Vous pouvez tenter le bouton Console sur votre machine (il faut être dans le vpn, avec un Java 6 d'Oracle, et avoir de la chance…) Le plus sûr est de passer par la machine hôte : se connecter à l'hôte, et, en root :

pct list
pct enter ID-DE-VOTRE-MACHINE

La conf réseau se trouve dans /etc/network/interfaces et ressemble à quelque chose comme ça :

auto lo
iface lo inet loopback
 
auto eth0
iface eth0 inet static
        address 192.168.103.X
        netmask 255.255.255.0
        gateway 192.168.103.1

Le ssh root est désactivé par défaut sur debian. Il faut créer un autre utilisateur pour ssh, n'oubliez pas de lui donner les accès root.

Normalement, la CT n'a qu'une IP privée et comme ce n'est pas du NAT, elle ne devrait pas avoir internet. Si vous n'avez pas utilisé un template minetbase, c'est le cas.

Pour aller chercher des paquets sur internet depuis la CT, on utilise le proxy avec les variables d'environnement http_proxy et https_proxy :

« Linux and UNIX-like systems has environment variable called http_proxy. It allows you to connect text based session and/or applications via the proxy server. All you need is proxy server IP address (URL) and port values.. The http_proxy variable tells the system what proxy server it should used to fetch URLs on the command line. This allows you to manually download a file via http, https and ftp and also allows most other command line programs to get files from the internet (for example the apt-get command to update you Linux system).»

Ces varialbles sont définies dans /etc/profile.d/http_proxy.sh sur les templates minetbase, cf dans template

export http_proxy="http://192.168.103.61:82"
export https_proxy="http://192.168.103.61:82"

Les variables sont export pour être vues dans tous les environnements créés dans l'environnement de la création de ces variables. Intéressez vous à la portée des variables sur Linux si cette phrase n'est pas clair :).
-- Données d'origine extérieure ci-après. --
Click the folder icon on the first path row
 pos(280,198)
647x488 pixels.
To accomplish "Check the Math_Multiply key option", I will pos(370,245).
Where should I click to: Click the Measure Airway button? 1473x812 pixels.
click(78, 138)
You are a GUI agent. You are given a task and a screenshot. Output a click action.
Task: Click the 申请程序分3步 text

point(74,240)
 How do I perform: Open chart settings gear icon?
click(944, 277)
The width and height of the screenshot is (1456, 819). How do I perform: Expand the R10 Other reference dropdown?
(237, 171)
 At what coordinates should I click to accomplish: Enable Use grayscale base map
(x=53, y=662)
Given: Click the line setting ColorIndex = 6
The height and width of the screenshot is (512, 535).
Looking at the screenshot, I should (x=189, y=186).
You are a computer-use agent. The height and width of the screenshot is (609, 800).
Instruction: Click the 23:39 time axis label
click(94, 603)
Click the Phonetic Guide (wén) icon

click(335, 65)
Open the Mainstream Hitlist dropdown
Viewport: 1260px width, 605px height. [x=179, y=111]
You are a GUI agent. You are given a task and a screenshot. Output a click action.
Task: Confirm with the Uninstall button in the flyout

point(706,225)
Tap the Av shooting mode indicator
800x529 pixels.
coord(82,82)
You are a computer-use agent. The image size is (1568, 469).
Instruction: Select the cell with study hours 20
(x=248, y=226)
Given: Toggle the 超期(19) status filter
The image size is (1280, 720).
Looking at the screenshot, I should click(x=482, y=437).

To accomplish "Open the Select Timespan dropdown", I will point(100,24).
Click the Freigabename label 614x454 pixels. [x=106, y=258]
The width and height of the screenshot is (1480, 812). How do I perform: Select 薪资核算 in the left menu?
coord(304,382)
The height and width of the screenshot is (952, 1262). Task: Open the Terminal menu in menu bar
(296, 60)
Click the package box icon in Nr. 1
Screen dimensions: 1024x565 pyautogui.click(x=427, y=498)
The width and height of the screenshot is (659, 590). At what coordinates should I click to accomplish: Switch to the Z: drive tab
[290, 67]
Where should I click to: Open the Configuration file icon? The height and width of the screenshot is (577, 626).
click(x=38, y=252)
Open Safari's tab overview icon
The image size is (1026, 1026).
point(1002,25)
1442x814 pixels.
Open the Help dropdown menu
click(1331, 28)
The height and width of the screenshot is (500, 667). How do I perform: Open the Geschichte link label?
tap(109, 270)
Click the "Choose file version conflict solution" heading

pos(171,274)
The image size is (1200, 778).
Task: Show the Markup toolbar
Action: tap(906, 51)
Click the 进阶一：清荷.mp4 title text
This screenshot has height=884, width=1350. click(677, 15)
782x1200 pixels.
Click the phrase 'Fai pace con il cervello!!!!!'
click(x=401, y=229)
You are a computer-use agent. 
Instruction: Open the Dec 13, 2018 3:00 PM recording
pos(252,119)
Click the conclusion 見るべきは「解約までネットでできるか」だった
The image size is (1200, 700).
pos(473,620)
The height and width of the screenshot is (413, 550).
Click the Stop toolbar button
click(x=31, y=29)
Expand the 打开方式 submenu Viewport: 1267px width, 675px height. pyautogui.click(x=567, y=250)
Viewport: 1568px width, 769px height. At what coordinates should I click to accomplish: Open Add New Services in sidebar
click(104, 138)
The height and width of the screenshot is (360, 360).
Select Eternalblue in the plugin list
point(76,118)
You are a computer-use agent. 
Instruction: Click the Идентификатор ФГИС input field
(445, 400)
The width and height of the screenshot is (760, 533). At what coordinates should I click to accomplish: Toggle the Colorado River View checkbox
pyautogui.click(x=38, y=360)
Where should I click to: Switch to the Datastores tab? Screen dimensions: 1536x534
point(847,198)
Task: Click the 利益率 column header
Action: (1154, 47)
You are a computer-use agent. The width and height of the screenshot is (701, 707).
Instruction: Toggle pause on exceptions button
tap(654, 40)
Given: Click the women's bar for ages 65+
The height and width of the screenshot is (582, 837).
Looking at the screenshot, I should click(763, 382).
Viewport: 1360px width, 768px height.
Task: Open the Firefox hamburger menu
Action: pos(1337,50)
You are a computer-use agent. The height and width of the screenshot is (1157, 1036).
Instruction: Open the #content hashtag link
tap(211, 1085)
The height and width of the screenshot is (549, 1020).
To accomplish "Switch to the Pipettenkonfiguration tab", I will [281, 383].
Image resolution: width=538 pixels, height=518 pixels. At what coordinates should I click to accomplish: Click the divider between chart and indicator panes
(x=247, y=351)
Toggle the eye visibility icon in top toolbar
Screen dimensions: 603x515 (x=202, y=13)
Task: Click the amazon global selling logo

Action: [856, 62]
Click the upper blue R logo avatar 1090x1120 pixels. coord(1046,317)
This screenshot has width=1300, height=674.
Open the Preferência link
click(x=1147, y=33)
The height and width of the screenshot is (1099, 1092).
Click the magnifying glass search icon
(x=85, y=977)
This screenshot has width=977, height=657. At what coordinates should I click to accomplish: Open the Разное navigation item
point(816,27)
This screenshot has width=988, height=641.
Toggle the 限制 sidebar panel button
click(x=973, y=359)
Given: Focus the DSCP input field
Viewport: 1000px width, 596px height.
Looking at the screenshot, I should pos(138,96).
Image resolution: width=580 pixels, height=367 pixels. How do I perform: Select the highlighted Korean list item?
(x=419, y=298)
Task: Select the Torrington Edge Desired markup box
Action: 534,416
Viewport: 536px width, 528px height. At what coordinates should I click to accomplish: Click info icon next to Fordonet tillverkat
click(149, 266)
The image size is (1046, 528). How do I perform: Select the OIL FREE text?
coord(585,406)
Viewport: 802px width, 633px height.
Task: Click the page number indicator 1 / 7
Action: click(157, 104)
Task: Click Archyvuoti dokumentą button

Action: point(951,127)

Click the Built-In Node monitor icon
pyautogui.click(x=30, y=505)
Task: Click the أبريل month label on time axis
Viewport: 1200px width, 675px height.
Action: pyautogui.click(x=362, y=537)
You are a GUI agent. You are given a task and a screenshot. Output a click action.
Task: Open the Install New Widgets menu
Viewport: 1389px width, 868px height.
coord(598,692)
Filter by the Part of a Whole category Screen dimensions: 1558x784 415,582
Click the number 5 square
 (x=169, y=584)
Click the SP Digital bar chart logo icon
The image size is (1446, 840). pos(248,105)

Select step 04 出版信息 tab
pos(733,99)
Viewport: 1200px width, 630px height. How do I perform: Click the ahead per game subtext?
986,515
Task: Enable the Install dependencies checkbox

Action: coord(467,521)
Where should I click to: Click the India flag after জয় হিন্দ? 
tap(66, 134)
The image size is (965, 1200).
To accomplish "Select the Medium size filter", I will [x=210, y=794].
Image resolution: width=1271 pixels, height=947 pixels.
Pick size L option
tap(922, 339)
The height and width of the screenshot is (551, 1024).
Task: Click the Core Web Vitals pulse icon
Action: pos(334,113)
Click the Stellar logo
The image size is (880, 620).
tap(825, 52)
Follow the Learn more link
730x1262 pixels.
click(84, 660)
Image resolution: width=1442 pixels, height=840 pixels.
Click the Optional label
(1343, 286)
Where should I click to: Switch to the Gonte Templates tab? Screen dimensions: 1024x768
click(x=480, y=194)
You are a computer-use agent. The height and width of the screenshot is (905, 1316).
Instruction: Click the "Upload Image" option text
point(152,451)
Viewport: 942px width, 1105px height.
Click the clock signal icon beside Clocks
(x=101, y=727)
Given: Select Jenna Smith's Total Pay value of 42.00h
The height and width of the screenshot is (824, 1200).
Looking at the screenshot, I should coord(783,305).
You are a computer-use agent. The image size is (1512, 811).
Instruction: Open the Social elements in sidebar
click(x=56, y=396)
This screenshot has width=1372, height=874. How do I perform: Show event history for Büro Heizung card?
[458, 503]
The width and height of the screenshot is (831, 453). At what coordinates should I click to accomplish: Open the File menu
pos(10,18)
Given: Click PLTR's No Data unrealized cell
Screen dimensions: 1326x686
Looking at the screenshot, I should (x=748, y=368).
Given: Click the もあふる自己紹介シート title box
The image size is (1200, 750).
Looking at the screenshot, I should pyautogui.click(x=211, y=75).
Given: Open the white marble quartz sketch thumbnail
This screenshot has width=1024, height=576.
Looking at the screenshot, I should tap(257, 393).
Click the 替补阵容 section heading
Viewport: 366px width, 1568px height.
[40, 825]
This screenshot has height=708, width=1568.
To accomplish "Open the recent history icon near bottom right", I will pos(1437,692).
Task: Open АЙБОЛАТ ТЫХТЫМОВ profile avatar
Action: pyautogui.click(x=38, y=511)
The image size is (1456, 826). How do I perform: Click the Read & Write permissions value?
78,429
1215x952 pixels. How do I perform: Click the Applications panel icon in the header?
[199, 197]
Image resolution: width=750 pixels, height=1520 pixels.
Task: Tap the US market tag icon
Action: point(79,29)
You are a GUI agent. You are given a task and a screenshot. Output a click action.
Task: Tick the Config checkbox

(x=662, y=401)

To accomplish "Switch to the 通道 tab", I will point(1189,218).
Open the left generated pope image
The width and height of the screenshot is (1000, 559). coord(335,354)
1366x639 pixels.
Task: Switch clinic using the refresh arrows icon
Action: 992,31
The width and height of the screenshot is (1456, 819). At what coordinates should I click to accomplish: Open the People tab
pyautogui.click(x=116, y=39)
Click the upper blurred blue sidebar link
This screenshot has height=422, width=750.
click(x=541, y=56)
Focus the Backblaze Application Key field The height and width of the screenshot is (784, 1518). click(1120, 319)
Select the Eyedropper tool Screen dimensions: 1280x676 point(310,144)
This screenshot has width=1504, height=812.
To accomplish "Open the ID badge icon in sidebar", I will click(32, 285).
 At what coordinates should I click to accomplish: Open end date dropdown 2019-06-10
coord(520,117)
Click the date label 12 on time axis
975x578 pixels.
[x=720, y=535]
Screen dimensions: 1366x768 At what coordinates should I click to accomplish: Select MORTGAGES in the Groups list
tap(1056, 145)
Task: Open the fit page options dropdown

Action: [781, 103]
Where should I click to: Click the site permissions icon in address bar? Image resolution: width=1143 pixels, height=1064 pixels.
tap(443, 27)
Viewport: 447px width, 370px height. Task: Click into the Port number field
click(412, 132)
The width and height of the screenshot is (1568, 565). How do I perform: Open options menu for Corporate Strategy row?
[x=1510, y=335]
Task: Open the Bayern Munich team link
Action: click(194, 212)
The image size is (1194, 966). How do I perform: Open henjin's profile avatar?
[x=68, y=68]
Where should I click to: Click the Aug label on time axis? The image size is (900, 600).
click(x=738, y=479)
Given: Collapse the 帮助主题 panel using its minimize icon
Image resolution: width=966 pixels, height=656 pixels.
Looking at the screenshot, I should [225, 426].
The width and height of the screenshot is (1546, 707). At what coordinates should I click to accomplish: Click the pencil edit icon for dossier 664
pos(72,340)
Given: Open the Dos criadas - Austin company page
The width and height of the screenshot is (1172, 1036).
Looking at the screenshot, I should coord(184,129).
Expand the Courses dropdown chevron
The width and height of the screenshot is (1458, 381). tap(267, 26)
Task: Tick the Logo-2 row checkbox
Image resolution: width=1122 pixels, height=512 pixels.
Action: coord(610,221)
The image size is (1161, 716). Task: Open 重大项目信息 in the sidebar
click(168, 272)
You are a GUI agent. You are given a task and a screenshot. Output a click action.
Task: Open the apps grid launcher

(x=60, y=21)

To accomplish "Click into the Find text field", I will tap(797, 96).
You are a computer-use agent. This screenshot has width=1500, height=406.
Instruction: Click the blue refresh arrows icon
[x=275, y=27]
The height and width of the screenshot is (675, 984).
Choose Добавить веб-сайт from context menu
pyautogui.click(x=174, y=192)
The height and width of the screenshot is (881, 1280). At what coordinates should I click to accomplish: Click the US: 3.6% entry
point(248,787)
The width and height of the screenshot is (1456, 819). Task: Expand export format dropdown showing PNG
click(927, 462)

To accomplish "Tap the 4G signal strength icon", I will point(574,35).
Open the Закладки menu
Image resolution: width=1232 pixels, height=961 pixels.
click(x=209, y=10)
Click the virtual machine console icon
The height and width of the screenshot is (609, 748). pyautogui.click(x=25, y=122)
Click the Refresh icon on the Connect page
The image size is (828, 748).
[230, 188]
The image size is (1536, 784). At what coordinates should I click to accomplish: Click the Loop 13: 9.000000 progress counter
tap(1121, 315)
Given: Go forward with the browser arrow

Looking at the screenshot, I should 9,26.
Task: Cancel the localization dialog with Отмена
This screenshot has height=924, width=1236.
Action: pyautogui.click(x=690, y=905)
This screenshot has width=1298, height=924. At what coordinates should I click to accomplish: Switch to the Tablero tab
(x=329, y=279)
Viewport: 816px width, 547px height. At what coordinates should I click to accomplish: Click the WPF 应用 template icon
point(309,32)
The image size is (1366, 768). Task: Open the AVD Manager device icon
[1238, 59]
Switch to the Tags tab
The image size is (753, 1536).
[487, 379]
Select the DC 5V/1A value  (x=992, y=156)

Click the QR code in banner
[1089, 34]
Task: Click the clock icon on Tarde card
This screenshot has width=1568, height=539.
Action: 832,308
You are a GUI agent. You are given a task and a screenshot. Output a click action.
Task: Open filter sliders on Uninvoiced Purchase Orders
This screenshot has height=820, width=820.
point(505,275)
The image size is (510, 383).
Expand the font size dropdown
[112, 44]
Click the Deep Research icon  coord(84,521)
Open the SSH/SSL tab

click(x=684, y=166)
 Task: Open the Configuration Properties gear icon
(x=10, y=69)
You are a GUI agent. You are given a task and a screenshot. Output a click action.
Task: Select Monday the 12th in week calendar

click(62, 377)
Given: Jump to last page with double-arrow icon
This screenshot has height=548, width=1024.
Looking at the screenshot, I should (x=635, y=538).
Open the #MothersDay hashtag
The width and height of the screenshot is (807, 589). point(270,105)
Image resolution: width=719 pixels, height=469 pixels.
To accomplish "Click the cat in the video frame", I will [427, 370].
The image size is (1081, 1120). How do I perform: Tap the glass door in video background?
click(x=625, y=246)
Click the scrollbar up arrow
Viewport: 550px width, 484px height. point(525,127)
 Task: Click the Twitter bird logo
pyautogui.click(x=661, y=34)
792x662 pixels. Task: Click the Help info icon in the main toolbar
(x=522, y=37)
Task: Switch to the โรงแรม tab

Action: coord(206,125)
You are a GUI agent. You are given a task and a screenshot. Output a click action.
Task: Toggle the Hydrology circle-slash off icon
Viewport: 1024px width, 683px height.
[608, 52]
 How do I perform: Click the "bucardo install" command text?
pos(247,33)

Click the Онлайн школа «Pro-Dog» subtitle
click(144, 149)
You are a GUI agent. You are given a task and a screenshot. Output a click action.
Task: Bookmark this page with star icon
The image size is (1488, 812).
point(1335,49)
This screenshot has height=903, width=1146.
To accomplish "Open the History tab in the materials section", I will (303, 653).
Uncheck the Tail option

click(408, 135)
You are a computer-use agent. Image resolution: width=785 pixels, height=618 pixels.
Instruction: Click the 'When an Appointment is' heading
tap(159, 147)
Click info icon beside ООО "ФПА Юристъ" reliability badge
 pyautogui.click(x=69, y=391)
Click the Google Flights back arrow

L'objectif de ce fichier et plus généralement de tout les fichiers contenus dans /etc/profile.d/ est de contenir les commande qui seront executés lorsque vous vous loggez et ouvrez un shell (par ssh par exemple). Comme “pct enter ID-CT” n'est pas un login shell, ce fichier est “source” dans /etc/bash.bashrc

# export les varirables d'environnement pour le proxy minet
source /etc/profile.d/http_proxy.sh

source interprète chaque ligne du fichier comme une commande à exécuter.

Vous pouvez passer à la suite !

Tout se fait dans l'interface Proxmox, dans l'onglet Network, choisir Ajouter… → Network device (veth). Donnez-lui un nom cohérent, en général eth{NUMDUVLAN}, choisissez le vmbr correspondant dans la liste Bridge, choisissez une IP publique disponible A LA FOIS dans ip_dev et ip_production et tentez de la pinger et Ajouter.

Vous avez maintenant une configuration internet qui marche, il faut à présent la sécuriser en interdisant la connection ssh sur cette nouvelle interface. Modifier le fichier /etc/ssh/sshd_config en ajoutant la ligne:

ListenAddress ADRESSE_PRIVEE

où ADRESSE_PRIVEE est l'adresse ip privée de votre VM c'est-à-dire l'ip en 192.168.x.x et choisissez un mot de passe fort !

Toujours dans /etc/network/interfaces :

iface eth2 inet6 static
        address 2001:660:3203:422::a151
        netmask 64
        gateway 2001:660:3203:422::1

N'oublier de lire le tutoriel post installation (guide de bonnes pratiques).